## [INSTRUCTIONS FOR THE TASK]
From the first line to the last, restate the records word for word, skipping the pictures.

## [SOURCE DATA]
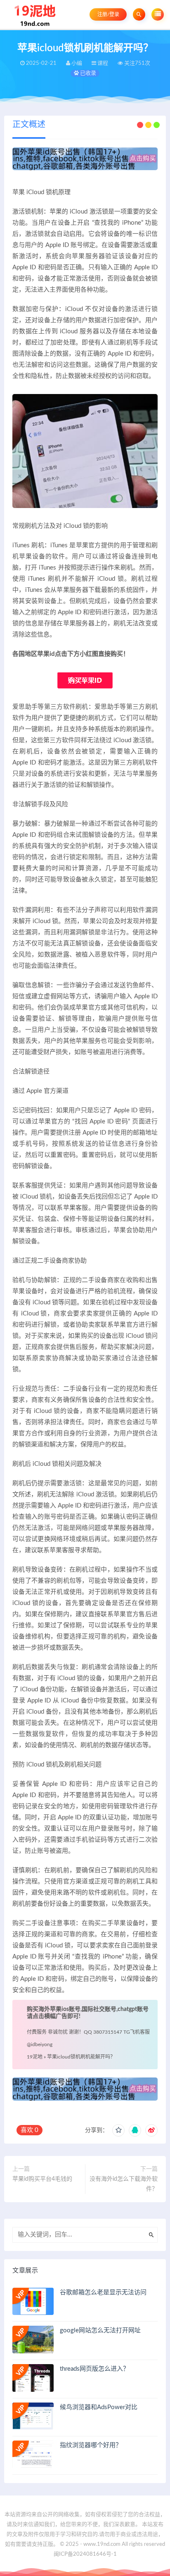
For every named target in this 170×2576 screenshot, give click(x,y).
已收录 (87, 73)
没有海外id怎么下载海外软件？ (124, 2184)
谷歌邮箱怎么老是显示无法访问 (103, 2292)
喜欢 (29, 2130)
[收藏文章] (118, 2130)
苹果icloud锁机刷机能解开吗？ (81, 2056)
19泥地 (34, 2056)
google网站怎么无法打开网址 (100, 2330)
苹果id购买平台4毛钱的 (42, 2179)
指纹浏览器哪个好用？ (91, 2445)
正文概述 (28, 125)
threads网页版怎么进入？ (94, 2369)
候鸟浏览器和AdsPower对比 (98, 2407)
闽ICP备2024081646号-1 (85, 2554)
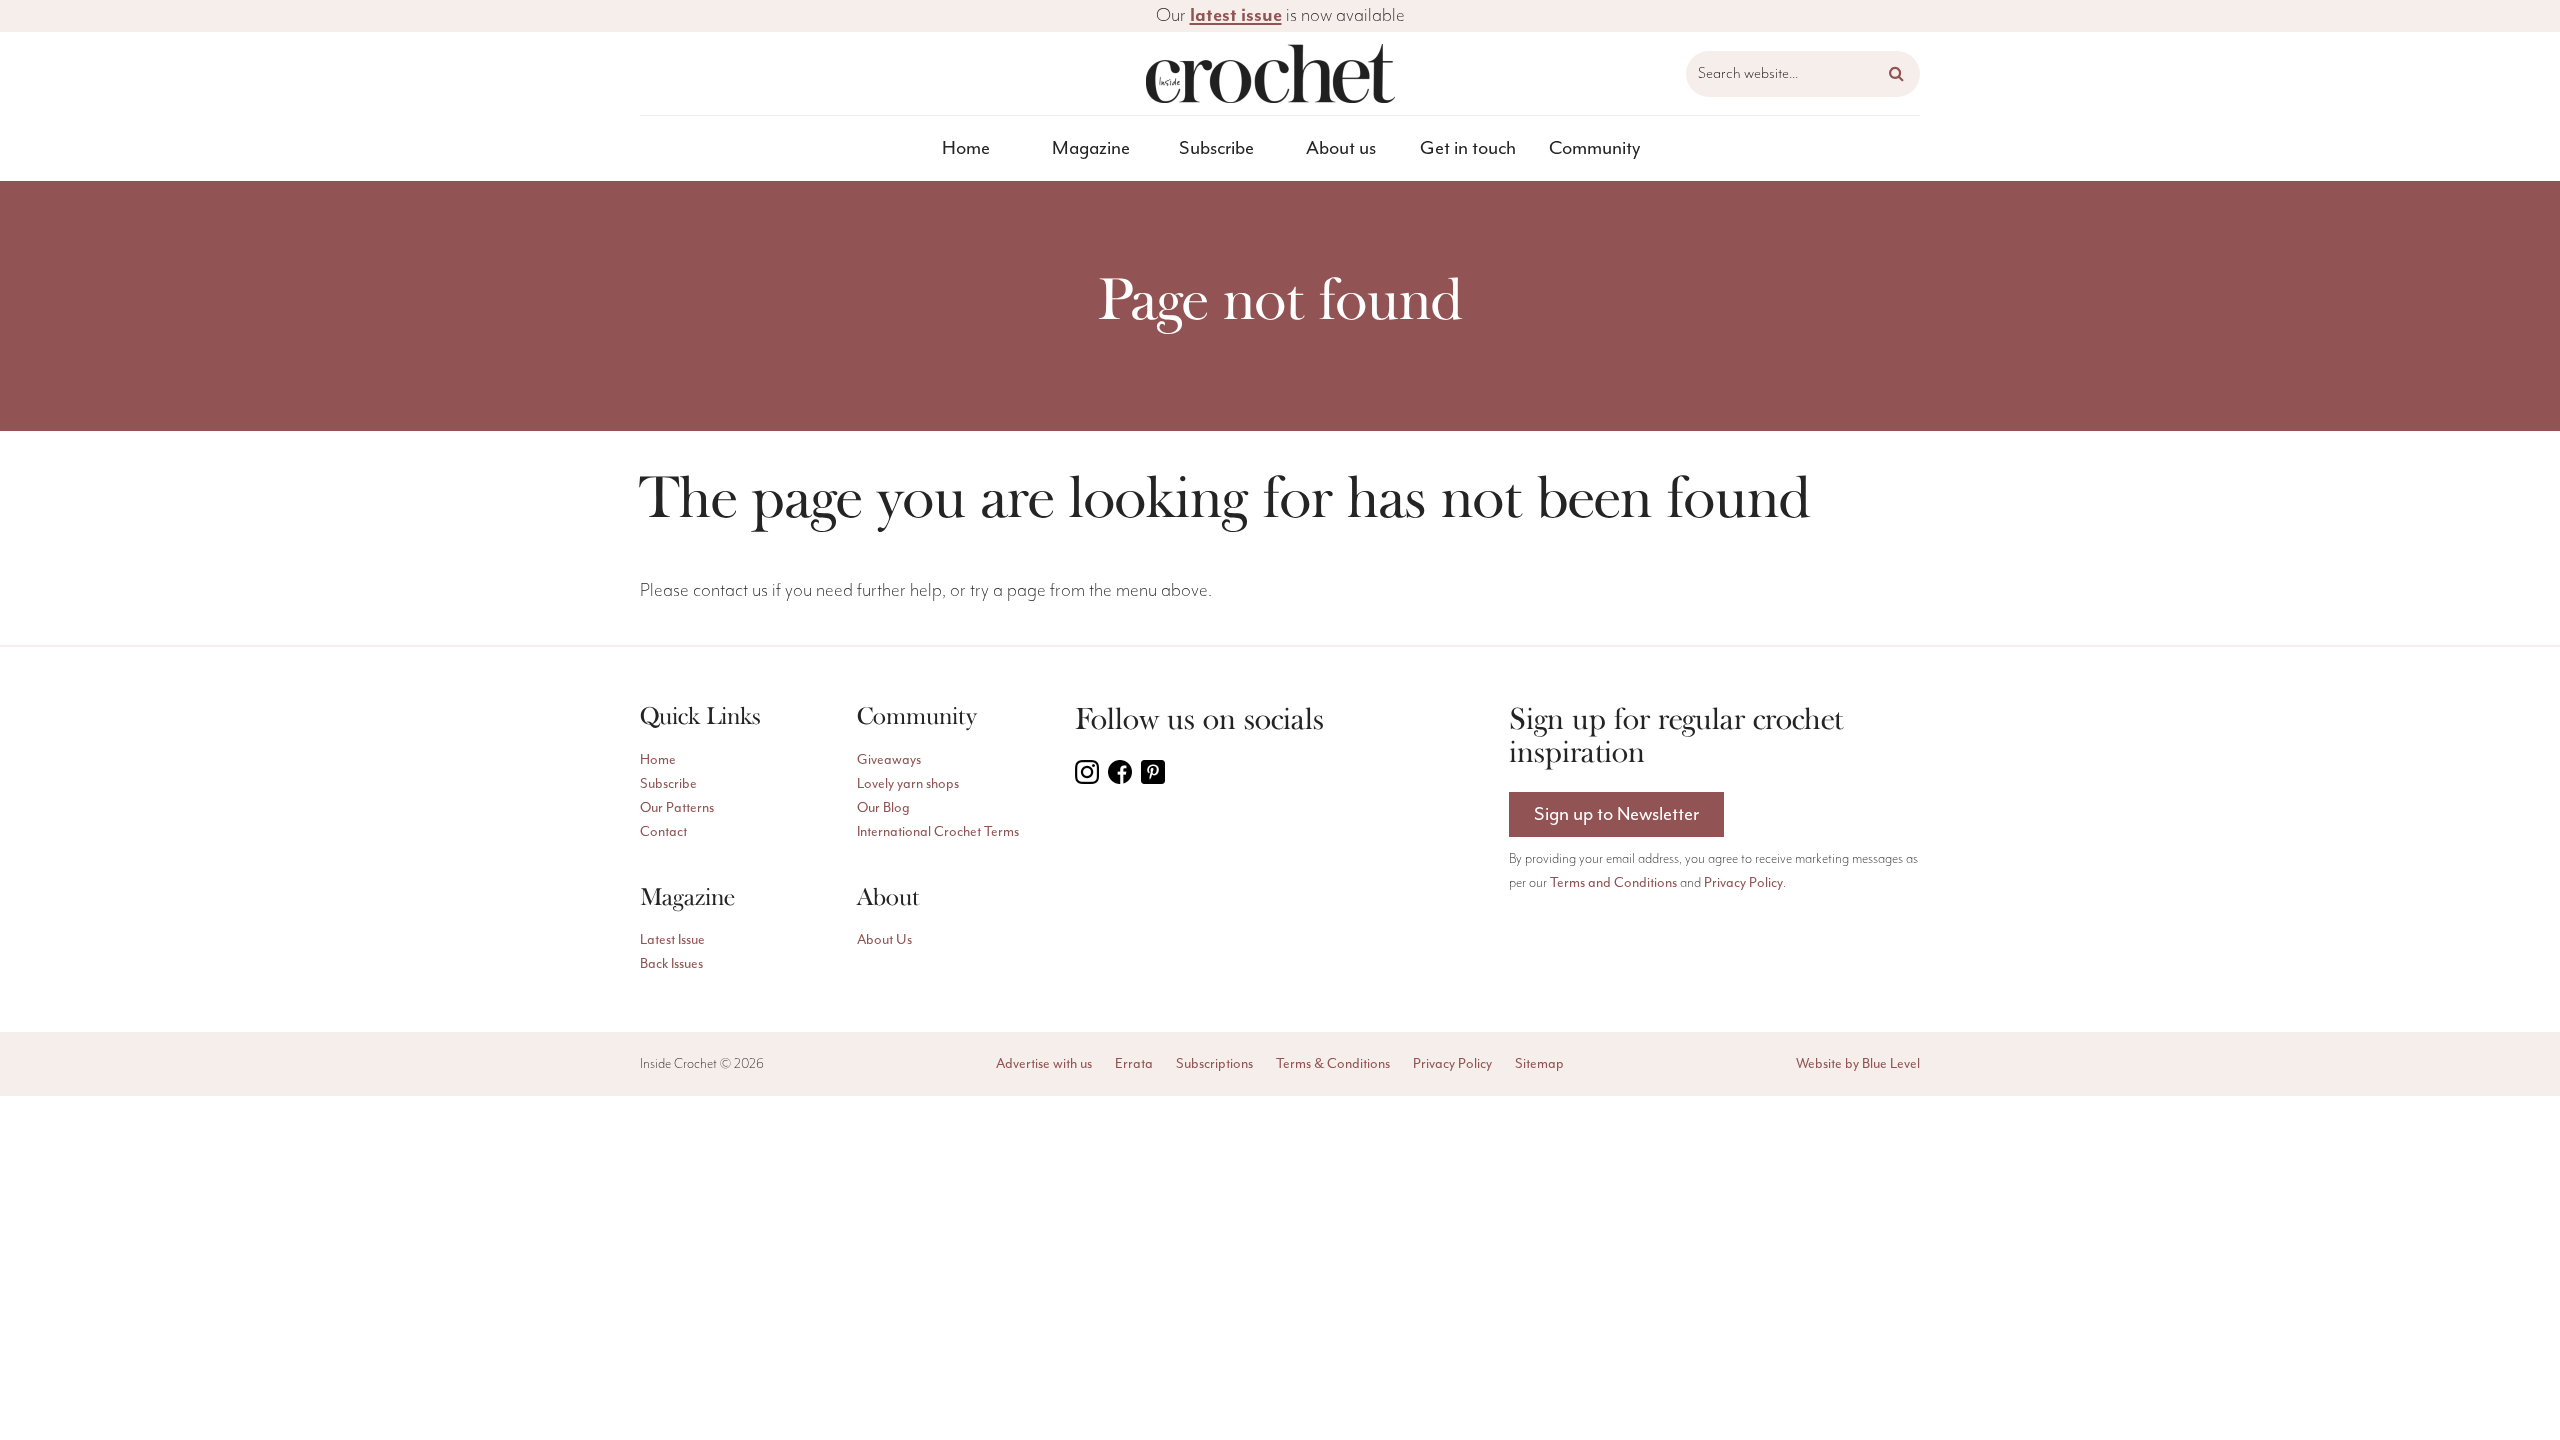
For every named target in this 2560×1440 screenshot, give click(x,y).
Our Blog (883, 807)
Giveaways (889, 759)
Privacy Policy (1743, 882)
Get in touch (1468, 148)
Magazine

## [RESULT]
For every named target in this 170×2576 screenshot, give click(x,y).
已收录 (87, 73)
没有海外id怎么下载海外软件？ (124, 2184)
谷歌邮箱怎么老是显示无法访问 (103, 2292)
喜欢 (29, 2130)
[收藏文章] (118, 2130)
苹果icloud锁机刷机能解开吗？ (81, 2056)
19泥地 (34, 2056)
google网站怎么无法打开网址 (100, 2330)
苹果id购买平台4毛钱的 (42, 2179)
指纹浏览器哪个好用？ (91, 2445)
正文概述 (28, 125)
threads网页版怎么进入？ (94, 2369)
候鸟浏览器和AdsPower对比 (98, 2407)
闽ICP备2024081646号-1 (85, 2554)
For every named target in this 2560×1440 screenshot, give click(x,y).
Our Blog (883, 807)
Giveaways (889, 759)
Privacy Policy (1743, 882)
Get in touch (1468, 148)
Magazine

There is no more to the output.